第4話 異世界を語る山田
委員長は、合間に「へー」とか「すごーい!」とか適度な相槌と「それってなに?」「こっちでいうと何が近いかな?」なんて適格な質問を織り交ぜながら、俺の話を真剣に聞いていた。頭のいいヤツってのは聞き上手なもんだな。
いつの間にか俺は悦に入って、こっちにはない『スマホ』やら『ラノベ』やら『同人誌即売会』やらの話をしゃべくりまくっていた。
するってーと、
「私も、山田君が元いた世界に行ってみたいな」
やにわに、きょぬー委員長がそんなことをおっしゃるじゃありませんか。
「いや、でも、異世界って言っても、見た目こっちとあんまり変わらないんだぜ」
「行ってみたいの!」
「魔法もモンスターもいないんだぜ」
「そんなのいたら怖いじゃない」
「怖いか?」
「怖いわよ」
委員長の答えに苦笑する俺。
「それに、そういうのって、おとぎ話っていうか現実味ないし」
現実味――か。
その言葉に、俺の心が揺らいだ。
ひょっとして、委員長ってばマジで俺の話を聞いてくれてるんじゃないだろうか。
誰も本気にしてくれない俺の異世界話を、本当に信じてくれてるんじゃないだろうか。
今まで、ひとりとして、誰ひとりとして信じてくれるヤツなんていなかったのに。
信じたい気持ちと、疑う気持ち。
それが半分づつ混ざり合ってせめぎ合い、気がつくと、俺は委員長に聞いていた。
「俺の話、マジで信じてくれるのか?」
委員長が、またもキョトンとした。
その間、約一秒。
それから、赤いフレームの向こうでぱちぱちっと二回瞬きし、そして、
「山田君、なんでそんなこと聞くの?」
「いや、俺の話なんか誰も信じないし」
「信じるよ。

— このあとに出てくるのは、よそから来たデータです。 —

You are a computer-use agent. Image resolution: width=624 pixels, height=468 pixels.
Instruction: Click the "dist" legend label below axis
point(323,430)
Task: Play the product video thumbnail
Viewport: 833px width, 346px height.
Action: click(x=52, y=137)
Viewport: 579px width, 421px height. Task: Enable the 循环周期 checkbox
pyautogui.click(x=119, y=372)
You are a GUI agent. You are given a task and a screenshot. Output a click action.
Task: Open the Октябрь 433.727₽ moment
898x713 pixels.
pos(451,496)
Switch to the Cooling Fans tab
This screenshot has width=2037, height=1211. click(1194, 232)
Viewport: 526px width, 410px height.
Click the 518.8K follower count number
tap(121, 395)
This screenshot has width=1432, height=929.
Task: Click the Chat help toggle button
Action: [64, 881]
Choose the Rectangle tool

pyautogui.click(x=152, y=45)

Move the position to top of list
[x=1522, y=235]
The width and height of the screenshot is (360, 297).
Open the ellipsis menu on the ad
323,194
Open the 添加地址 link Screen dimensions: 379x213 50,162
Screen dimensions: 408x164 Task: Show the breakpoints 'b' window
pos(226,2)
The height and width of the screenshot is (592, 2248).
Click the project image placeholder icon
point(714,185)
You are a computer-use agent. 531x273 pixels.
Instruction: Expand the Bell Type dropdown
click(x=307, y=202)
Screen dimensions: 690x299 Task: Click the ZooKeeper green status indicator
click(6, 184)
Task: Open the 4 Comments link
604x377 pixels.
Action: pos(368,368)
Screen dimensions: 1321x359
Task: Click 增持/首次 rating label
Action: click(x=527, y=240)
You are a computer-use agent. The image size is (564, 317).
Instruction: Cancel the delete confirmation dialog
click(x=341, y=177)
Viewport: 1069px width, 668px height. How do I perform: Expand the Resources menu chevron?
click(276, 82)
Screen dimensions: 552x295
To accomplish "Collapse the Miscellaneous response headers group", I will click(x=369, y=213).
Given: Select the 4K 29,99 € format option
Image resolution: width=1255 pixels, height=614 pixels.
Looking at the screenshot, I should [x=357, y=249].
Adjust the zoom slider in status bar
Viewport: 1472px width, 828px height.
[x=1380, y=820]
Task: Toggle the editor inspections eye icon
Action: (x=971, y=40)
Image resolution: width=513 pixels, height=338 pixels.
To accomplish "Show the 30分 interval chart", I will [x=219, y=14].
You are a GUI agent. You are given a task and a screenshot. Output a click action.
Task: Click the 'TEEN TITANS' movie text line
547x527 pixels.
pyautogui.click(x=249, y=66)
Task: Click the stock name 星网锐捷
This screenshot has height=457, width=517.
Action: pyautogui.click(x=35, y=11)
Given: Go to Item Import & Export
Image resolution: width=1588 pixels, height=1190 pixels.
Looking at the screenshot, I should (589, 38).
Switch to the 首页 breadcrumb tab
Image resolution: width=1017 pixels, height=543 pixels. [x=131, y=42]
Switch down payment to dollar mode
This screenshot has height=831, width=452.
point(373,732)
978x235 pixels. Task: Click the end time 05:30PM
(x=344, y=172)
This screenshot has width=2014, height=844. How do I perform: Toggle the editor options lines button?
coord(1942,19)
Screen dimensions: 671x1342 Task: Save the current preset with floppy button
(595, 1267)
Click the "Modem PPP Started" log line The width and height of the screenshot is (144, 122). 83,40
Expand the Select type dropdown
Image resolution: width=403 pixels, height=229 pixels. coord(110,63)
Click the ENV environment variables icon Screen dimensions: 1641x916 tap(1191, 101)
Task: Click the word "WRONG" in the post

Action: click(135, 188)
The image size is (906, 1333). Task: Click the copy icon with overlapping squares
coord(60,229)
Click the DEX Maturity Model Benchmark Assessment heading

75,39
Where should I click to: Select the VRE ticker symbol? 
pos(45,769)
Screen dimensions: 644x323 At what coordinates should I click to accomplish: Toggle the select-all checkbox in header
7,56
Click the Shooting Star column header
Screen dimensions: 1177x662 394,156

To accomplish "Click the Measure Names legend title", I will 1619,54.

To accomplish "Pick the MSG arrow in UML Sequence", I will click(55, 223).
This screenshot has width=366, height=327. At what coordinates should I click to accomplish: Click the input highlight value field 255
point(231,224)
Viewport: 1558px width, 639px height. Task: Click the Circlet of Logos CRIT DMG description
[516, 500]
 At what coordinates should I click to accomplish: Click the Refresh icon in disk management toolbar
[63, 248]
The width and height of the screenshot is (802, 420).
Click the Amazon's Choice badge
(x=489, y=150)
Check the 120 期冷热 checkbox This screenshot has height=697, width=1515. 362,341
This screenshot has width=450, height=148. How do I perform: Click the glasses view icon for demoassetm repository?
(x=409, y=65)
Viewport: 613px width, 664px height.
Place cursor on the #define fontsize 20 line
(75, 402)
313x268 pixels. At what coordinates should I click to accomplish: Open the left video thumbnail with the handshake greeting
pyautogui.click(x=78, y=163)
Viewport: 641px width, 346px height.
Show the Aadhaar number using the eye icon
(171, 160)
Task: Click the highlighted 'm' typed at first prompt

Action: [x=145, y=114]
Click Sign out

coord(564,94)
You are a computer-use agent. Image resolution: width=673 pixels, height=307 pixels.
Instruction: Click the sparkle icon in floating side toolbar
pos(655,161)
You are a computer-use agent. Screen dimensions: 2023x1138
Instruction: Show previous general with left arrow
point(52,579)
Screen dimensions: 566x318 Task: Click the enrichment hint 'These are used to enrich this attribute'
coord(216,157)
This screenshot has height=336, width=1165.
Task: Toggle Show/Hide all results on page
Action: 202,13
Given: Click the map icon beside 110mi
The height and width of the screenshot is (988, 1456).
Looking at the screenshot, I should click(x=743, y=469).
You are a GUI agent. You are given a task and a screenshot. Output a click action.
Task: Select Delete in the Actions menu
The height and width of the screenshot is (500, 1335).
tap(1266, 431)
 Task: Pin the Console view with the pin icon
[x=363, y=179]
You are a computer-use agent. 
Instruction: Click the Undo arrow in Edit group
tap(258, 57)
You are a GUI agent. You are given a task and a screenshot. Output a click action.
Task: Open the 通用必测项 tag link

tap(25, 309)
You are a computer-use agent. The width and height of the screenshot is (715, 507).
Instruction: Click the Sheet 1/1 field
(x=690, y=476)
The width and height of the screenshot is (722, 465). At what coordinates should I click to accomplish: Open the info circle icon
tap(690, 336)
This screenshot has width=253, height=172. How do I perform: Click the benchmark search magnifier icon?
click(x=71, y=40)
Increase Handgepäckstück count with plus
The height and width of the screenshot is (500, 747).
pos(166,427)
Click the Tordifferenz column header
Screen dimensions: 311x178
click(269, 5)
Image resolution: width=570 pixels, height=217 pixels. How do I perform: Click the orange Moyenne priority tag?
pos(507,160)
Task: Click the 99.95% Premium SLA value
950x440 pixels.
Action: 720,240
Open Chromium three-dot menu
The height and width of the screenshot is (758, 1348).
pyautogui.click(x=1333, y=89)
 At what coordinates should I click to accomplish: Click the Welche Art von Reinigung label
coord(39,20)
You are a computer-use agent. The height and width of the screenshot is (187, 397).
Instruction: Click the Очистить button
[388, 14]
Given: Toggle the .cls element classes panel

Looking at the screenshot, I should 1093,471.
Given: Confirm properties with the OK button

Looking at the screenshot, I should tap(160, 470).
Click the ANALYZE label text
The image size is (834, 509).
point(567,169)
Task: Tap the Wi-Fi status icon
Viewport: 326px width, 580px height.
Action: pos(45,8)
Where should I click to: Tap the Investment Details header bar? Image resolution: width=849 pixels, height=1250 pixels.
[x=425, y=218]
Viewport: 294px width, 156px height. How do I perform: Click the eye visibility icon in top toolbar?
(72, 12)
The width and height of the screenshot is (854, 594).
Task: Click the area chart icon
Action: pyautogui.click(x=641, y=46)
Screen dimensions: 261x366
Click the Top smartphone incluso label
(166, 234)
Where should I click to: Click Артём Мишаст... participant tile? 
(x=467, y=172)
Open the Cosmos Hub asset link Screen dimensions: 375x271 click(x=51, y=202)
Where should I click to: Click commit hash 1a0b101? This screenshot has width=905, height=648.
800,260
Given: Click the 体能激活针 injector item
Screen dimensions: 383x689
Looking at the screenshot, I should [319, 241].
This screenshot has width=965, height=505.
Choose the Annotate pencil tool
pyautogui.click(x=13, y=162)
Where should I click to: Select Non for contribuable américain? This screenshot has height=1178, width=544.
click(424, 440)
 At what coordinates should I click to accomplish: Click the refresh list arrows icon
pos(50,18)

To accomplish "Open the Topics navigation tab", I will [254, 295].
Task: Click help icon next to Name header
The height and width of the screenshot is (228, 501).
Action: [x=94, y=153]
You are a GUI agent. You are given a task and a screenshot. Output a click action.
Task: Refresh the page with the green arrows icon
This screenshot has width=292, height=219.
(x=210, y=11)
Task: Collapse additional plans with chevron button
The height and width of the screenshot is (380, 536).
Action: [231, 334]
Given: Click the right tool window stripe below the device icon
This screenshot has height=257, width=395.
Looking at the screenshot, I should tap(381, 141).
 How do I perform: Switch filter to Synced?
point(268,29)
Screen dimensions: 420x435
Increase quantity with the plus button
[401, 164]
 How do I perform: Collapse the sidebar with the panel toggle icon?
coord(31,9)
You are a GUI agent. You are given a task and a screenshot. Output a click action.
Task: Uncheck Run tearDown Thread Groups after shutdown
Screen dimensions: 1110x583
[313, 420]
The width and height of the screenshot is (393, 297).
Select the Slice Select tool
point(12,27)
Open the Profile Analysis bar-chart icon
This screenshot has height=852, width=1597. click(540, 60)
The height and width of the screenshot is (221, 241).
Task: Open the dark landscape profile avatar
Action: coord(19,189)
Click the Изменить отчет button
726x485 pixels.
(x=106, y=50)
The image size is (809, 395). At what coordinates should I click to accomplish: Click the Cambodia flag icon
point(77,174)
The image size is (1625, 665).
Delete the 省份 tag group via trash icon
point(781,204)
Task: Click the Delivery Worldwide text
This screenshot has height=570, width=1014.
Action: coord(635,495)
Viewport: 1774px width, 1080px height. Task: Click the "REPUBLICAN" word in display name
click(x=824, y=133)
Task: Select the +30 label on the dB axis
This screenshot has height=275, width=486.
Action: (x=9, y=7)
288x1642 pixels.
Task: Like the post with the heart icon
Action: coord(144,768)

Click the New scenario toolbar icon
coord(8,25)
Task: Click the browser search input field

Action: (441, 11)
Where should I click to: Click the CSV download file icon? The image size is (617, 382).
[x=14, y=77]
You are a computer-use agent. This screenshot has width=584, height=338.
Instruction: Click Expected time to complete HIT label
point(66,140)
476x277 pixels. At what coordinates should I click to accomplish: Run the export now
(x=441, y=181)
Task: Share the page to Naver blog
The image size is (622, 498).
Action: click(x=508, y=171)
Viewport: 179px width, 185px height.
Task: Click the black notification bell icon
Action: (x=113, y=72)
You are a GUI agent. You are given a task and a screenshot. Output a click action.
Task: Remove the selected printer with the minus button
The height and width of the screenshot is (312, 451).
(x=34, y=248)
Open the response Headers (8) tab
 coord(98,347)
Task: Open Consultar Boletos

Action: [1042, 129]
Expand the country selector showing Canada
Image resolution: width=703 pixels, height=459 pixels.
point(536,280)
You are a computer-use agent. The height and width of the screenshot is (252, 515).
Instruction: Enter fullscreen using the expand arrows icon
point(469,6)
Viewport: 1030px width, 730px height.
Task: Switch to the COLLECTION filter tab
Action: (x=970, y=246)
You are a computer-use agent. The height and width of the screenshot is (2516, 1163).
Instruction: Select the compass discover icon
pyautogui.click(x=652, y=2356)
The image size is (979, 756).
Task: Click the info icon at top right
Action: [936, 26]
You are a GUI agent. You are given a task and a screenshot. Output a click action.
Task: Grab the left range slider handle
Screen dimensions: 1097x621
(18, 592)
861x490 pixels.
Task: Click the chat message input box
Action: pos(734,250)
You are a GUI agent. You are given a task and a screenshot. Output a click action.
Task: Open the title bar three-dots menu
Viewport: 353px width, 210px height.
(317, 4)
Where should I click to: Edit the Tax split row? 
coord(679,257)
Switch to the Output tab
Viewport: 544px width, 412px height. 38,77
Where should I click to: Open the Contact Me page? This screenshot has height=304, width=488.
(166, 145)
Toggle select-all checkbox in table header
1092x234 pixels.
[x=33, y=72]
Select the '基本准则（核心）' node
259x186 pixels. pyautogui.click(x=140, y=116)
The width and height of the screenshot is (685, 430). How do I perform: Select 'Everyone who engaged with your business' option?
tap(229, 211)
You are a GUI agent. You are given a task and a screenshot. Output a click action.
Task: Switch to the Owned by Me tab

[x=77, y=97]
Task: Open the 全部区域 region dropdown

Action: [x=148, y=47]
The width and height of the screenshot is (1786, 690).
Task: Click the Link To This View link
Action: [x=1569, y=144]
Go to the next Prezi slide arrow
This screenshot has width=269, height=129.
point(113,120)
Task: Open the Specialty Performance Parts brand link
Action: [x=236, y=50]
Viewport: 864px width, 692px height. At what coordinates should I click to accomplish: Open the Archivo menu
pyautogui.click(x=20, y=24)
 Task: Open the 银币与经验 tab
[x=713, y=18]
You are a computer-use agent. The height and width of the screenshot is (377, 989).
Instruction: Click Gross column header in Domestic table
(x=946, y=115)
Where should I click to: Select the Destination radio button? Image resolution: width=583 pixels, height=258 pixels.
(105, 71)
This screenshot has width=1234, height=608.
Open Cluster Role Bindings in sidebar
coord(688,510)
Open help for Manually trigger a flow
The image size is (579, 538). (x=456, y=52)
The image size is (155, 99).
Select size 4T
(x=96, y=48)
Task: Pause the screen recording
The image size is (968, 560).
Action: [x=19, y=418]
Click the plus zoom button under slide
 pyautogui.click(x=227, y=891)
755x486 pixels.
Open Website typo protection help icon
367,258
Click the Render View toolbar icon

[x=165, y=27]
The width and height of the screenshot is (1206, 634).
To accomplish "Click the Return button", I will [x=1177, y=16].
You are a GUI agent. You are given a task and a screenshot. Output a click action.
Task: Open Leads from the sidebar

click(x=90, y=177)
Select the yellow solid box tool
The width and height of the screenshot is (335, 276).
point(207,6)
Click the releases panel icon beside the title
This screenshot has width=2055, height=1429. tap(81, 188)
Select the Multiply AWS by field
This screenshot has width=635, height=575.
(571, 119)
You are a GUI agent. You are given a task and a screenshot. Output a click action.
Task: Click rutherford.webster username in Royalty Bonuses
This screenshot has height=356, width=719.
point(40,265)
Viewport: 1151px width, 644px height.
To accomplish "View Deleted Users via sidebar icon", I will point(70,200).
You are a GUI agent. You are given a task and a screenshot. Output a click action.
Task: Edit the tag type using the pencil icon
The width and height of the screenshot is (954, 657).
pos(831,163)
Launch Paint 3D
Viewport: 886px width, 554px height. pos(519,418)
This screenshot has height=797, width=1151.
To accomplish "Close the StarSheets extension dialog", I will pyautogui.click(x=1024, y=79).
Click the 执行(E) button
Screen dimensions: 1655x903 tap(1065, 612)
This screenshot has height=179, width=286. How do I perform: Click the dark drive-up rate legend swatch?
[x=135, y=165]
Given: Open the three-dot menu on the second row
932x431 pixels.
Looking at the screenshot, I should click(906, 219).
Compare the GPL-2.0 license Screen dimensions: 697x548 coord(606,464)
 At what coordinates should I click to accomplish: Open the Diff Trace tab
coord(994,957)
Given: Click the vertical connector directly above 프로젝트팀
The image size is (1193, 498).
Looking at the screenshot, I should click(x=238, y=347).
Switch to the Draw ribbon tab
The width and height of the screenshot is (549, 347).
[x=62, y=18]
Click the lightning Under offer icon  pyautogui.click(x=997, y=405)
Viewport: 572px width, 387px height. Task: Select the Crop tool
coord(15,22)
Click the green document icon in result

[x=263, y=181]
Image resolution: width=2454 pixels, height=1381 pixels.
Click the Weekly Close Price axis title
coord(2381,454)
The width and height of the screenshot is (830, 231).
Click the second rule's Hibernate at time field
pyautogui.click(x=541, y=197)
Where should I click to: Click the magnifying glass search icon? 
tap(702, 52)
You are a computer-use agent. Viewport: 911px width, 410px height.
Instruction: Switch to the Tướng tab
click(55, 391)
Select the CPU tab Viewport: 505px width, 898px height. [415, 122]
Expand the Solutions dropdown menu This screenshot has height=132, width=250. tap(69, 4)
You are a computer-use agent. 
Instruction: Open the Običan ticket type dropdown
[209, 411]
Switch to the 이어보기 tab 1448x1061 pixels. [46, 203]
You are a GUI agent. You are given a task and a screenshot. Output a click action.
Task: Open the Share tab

私、山田君の話、全部信じる」
「でも」
「山田君は、私に嘘なんてついてなかった」
そこで、委員長は素敵にほほ笑んで、
「そんなの、目を見てればわかるもん」
「委員長――」
瞬間、鼻の奥から熱いものが込み上げ、俺の目元がじんわりと潤む。
「どうしたの? 山田君」
「なんでもない」
答えながら、俺はスンと鼻をすすり、手の甲で潤んだ
「バーガーのマスタードが目に染みただけだよ」
「マスタードなんて入ってたっけ?」
「俺のには入ってたよ。たっぷりと」
そう言ってごしごしと両目を擦る。
この世界で初めて俺のことを信じてくれた委員長。
信じるよと言った委員長の言葉は、目と鼻と、そして、いつの間にかいろんなことを諦めていた俺の心に、塗り過ぎたマスタードみたくツンときた。